• Work to be completed:
Copy the data below word for word, from the line containing "Screen dimensions: 1741x981" through the line containing "(x=157, y=474)", both included.

• Material shown:
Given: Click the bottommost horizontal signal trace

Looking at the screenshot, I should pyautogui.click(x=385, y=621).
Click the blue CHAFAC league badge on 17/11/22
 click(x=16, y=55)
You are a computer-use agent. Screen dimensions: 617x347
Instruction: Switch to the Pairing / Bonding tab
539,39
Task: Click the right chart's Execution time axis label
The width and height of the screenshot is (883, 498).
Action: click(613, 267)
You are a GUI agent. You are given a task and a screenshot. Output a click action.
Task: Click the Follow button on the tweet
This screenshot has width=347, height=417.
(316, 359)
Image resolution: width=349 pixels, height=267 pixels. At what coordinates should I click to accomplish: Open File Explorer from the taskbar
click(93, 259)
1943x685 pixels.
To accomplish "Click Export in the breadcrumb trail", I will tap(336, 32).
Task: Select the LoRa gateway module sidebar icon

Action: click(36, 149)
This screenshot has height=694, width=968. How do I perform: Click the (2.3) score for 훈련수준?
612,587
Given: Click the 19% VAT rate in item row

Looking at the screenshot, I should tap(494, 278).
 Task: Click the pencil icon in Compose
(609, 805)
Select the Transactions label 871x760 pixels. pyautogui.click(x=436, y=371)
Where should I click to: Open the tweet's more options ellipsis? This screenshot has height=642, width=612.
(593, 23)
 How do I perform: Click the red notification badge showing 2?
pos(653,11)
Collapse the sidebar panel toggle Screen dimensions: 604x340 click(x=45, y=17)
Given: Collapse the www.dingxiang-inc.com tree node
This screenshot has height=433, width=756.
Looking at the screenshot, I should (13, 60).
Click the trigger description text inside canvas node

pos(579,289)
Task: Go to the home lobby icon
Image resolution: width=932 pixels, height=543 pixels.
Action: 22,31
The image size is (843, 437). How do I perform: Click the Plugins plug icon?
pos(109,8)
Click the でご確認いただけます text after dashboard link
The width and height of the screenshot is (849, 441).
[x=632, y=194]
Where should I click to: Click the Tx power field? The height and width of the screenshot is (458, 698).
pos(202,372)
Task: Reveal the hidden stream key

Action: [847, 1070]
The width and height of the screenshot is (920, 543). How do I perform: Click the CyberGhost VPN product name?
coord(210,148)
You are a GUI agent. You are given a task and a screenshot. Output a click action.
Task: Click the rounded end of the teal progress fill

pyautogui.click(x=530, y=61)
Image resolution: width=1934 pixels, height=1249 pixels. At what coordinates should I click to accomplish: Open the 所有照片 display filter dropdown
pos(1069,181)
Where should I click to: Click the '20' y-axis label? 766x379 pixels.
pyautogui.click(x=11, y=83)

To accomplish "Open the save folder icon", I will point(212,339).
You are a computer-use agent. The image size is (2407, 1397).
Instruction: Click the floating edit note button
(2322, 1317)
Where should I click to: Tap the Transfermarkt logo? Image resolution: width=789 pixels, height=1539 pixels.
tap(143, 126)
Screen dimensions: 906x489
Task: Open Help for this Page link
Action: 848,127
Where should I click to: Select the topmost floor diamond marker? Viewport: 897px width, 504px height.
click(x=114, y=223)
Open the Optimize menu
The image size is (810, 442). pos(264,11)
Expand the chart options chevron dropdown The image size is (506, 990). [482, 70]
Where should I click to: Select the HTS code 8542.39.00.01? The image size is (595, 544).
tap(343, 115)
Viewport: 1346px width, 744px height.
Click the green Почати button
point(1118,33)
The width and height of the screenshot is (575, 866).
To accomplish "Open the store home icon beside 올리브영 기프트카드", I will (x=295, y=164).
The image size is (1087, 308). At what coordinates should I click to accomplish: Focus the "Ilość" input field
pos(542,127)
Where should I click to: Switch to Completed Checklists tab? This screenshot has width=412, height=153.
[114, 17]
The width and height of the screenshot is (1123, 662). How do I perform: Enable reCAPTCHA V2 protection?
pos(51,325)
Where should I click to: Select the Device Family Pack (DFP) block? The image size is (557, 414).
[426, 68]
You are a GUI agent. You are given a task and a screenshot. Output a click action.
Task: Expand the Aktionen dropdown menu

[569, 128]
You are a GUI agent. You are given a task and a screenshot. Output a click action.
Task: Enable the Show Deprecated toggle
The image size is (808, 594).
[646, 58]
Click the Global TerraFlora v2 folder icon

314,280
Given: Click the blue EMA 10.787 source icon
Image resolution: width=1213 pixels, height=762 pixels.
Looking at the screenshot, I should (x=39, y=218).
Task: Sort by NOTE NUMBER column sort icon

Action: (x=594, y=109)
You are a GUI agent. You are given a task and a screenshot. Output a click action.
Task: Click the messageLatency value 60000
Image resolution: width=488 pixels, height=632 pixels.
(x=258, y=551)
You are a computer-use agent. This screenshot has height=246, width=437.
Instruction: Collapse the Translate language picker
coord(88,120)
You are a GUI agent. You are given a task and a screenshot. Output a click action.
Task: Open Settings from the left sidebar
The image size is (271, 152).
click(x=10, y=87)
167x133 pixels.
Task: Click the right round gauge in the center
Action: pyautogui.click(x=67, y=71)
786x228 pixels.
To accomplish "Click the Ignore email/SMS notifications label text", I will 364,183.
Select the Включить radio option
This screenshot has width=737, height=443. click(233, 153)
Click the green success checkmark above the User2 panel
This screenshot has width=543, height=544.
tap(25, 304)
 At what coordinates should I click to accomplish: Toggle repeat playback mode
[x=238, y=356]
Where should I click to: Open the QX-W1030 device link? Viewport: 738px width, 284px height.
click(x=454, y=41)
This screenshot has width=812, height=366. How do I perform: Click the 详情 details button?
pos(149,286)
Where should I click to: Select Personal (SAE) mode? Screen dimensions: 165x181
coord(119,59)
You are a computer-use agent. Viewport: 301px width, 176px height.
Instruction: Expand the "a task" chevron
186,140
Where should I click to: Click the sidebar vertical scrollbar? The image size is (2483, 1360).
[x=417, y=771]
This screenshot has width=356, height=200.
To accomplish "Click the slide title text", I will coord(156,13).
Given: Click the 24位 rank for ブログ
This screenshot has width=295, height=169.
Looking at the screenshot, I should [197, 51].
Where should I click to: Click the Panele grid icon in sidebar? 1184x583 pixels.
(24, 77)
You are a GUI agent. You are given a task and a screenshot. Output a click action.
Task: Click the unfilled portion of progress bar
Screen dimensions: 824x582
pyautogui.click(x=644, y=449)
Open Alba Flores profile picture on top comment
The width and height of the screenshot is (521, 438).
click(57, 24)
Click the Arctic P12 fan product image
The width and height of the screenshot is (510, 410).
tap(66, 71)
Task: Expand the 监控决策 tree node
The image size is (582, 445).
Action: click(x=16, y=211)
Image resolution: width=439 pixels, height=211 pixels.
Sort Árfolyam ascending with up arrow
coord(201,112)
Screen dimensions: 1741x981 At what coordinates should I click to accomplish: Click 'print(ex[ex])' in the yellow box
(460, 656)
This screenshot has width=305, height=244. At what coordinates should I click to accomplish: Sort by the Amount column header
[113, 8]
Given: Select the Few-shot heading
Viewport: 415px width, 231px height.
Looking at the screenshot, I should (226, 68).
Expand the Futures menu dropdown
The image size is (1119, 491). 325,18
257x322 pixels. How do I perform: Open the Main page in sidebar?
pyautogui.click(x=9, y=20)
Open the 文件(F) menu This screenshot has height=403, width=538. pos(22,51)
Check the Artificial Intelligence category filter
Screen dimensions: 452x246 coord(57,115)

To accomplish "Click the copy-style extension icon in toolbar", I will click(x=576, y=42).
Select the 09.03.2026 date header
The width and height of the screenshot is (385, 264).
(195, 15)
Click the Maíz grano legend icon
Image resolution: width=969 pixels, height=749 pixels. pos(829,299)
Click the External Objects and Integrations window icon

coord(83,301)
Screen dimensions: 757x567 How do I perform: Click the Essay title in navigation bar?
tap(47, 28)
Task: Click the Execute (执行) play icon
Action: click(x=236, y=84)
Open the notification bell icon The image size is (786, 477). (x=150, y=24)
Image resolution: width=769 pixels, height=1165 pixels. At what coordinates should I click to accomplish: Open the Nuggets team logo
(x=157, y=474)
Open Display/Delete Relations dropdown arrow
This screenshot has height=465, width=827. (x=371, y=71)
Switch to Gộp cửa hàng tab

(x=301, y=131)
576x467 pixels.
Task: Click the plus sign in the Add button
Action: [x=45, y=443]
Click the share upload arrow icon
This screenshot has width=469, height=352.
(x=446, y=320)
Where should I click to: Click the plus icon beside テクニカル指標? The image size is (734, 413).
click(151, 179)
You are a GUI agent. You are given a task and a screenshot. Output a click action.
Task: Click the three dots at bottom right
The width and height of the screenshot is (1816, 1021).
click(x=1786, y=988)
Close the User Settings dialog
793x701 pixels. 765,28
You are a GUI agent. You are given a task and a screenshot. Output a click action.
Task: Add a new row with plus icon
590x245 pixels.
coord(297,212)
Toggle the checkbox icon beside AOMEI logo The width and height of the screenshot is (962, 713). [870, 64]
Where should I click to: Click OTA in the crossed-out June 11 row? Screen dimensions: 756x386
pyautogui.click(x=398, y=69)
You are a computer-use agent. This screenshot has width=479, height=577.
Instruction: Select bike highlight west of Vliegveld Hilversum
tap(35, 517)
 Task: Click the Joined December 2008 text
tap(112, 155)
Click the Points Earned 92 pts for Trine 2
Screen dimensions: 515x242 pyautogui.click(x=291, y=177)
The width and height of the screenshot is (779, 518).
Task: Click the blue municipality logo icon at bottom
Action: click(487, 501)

• Correct output:
Screen dimensions: 1741x981 At what coordinates should I click to accomplish: Click 'print(ex[ex])' in the yellow box
(460, 656)
This screenshot has width=305, height=244. At what coordinates should I click to accomplish: Sort by the Amount column header
[113, 8]
Given: Select the Few-shot heading
Viewport: 415px width, 231px height.
Looking at the screenshot, I should (226, 68).
Expand the Futures menu dropdown
The image size is (1119, 491). 325,18
257x322 pixels. How do I perform: Open the Main page in sidebar?
pyautogui.click(x=9, y=20)
Open the 文件(F) menu This screenshot has height=403, width=538. pos(22,51)
Check the Artificial Intelligence category filter
Screen dimensions: 452x246 coord(57,115)

To accomplish "Click the copy-style extension icon in toolbar", I will click(x=576, y=42).
Select the 09.03.2026 date header
The width and height of the screenshot is (385, 264).
(195, 15)
Click the Maíz grano legend icon
Image resolution: width=969 pixels, height=749 pixels. pos(829,299)
Click the External Objects and Integrations window icon

coord(83,301)
Screen dimensions: 757x567 How do I perform: Click the Essay title in navigation bar?
tap(47, 28)
Task: Click the Execute (执行) play icon
Action: click(x=236, y=84)
Open the notification bell icon The image size is (786, 477). (x=150, y=24)
Image resolution: width=769 pixels, height=1165 pixels. At what coordinates should I click to accomplish: Open the Nuggets team logo
(x=157, y=474)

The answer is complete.